To emphasize the singularity of the Messiah’s sacrificial
entry before God, the author brings forth a human example. And just as it is
held for humans to die once. The verb for held indicates things
stored up or held at the ready, so the sense here is one of waiting. All humans
are awaiting death, and this is related to the fear they live under because of
anticipating it (2:14). Whether it is natural (7:23) or through punishment
(10:28) or through murder (11:4, 37), all humans die, and it happens only once.
Death has not been cheated by any human other than Jesus. Death, however, is
not the ultimate end, for the author speaks of both death and after this judgment.

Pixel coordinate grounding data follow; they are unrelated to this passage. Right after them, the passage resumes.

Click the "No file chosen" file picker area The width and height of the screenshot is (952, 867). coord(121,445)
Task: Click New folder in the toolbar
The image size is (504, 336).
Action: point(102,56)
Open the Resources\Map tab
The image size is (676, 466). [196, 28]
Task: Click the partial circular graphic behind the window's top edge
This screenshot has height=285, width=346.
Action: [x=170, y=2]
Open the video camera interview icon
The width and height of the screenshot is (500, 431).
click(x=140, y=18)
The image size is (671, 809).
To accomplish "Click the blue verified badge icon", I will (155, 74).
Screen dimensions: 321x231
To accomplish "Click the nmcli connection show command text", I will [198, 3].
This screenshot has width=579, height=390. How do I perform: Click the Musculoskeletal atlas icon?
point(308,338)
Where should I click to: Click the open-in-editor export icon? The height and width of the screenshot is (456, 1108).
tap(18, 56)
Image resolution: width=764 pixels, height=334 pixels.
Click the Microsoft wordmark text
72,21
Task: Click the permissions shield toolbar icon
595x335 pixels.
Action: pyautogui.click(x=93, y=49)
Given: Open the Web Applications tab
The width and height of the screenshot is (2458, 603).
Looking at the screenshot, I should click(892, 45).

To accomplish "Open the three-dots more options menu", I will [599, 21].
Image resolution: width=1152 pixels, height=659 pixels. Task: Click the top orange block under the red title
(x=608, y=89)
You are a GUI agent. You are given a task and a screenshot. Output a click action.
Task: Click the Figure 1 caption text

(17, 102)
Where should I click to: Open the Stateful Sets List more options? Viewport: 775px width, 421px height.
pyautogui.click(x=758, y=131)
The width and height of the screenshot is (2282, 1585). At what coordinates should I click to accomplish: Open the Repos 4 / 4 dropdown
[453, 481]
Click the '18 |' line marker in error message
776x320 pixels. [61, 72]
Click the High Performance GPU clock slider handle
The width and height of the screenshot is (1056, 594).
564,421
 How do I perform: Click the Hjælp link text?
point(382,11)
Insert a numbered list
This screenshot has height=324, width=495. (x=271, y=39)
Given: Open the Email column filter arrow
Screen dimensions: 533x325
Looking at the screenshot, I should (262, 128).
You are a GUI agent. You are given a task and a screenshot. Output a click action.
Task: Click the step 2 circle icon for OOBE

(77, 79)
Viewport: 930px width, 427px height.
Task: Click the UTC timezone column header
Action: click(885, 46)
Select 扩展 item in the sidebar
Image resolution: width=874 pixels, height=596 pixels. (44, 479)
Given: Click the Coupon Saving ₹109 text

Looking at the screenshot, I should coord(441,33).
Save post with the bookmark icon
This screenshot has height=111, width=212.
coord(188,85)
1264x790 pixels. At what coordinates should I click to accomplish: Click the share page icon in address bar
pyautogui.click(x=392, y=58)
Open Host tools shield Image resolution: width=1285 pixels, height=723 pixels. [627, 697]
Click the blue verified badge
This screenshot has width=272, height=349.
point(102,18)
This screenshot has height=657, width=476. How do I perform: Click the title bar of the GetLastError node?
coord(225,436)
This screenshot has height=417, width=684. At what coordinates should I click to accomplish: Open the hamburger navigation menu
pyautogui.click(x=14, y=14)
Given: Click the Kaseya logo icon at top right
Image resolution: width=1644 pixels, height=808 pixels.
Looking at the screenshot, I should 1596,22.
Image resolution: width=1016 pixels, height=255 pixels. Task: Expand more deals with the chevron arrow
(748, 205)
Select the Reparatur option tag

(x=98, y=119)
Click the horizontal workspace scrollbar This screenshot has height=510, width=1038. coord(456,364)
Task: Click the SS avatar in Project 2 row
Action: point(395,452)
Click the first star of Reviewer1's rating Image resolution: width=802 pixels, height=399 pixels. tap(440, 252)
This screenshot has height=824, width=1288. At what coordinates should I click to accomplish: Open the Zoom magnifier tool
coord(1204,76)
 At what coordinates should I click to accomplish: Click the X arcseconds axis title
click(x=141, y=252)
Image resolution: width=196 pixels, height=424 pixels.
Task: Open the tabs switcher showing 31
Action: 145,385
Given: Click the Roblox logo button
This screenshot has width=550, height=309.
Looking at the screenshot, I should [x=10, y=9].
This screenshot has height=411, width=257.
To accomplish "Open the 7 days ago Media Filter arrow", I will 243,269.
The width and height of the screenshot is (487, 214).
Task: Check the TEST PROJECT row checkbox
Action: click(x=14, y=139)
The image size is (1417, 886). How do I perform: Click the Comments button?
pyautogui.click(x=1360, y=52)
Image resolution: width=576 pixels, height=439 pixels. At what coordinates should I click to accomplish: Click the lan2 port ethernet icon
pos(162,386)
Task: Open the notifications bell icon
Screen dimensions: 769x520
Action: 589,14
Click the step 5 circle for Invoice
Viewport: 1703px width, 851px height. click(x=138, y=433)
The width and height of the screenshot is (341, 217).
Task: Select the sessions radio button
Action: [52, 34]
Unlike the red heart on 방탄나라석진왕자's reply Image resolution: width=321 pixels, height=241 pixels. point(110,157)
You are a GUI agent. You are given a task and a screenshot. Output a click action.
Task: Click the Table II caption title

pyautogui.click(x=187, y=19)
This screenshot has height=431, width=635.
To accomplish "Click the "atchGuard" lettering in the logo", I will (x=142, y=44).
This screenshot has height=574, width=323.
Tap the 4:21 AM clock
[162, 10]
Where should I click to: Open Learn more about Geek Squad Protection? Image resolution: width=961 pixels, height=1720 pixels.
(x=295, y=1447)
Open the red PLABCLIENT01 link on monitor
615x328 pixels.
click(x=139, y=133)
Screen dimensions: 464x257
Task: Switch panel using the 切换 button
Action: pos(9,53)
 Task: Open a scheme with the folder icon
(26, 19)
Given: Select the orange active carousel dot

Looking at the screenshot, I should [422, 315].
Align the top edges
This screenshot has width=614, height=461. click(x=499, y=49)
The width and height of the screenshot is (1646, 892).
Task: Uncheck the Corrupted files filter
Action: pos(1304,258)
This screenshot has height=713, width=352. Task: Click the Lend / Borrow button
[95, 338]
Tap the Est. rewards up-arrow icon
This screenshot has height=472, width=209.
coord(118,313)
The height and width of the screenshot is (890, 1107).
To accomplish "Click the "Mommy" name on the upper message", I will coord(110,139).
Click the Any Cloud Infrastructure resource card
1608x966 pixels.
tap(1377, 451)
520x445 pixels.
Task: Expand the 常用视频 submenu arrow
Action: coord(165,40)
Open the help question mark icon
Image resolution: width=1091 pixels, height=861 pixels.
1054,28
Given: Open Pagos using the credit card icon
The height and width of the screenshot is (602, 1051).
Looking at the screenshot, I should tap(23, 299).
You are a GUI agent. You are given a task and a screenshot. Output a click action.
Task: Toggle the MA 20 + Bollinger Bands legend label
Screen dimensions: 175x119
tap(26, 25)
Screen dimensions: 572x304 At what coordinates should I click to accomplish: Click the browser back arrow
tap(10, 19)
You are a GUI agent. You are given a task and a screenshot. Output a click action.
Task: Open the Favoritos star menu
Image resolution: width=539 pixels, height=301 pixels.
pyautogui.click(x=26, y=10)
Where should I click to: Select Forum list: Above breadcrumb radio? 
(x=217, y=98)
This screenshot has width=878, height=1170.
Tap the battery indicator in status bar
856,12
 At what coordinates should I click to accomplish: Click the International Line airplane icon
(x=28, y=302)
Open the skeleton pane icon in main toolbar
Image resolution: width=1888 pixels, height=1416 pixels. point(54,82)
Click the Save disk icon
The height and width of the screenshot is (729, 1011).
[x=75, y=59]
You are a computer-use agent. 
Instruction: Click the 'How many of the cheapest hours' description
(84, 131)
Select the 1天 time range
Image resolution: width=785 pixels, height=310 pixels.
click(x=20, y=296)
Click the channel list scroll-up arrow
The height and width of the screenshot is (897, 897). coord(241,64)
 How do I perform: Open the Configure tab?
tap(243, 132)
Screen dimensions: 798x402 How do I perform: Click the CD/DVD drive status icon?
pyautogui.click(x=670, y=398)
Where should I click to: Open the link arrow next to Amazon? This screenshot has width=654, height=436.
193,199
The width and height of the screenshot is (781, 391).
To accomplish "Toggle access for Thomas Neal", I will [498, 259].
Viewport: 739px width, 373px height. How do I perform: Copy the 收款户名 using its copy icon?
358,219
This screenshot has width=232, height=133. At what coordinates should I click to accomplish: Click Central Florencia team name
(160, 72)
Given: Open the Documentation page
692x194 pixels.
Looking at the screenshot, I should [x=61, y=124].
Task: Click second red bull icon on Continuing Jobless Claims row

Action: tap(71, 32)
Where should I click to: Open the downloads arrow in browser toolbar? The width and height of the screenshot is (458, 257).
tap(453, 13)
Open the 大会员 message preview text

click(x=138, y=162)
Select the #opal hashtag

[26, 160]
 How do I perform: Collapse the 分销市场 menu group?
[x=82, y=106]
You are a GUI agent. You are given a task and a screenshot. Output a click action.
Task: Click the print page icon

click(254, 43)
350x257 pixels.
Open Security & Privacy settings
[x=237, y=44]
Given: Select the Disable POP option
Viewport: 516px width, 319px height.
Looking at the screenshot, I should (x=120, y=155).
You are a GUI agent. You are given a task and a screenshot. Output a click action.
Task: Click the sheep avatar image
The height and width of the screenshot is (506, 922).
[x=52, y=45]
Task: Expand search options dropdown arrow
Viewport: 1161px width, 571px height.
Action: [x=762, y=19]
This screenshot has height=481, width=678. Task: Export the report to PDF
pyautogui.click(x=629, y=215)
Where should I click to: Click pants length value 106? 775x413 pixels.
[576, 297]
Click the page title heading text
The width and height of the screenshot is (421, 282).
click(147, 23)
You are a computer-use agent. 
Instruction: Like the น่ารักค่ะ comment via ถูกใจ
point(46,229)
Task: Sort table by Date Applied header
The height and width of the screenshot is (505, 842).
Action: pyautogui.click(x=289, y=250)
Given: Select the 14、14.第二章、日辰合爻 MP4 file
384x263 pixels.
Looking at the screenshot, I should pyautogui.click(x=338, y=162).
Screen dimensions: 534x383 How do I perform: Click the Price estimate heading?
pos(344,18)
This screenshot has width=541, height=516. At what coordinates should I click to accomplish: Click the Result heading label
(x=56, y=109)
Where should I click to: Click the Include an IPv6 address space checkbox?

Resonant with other thinkers within Judaism (1 En. 1:7; 5:6; 50:1-5; 53-55; Dan
7:26; 2 Macc 6:26; 7:19, 27), including those who wrote the documents of the
New Testament (Matt 10:15; 12:26; Luke 10:14; 11:31-32; 2 Pet 2:9; 1 John 4:17),
this author assumes that death will be followed by God’s judgment, most often
imagined as a day of judgment for all humanity.
So also Christ:
since all humans die once and Christ is human, he, too, died only once. The
singularity of all death, chiefly his, confirms the impossibility of repentance
(6:4). If someone rejects his death and resurrection, there is no other option
for repentance since Christ the human cannot die again. The language the author
uses to describe Christ’s death is this: he was offered once. In a
dramatic portrayal of Christ’s offering of himself, the author uses the passive
form of the verb. It is Christ who does the offering (9:14, 25), but because he
offers himself, it can also be correct to say that he was offered. The purpose
of his self-offering was to bear up sins of many. To bear up sins evokes
the sacrificial context with which the author has been engaged, where offering up
sacrifice is done because of sins (Lev 4:26; 9:10; 16:25; 2 Chr 29:21). That he
bears up the sins also conveys a vertical movement, in alignment with
the resurrection, ascension, and enthronement of Christ, his movement through
and into the heavens where he presents himself as sacrifice. (Amy Peeler, Hebrews
[Commentaries for Christian Formation; Grand Rapids, Mich.: Eerdmans,
2024], 255-56)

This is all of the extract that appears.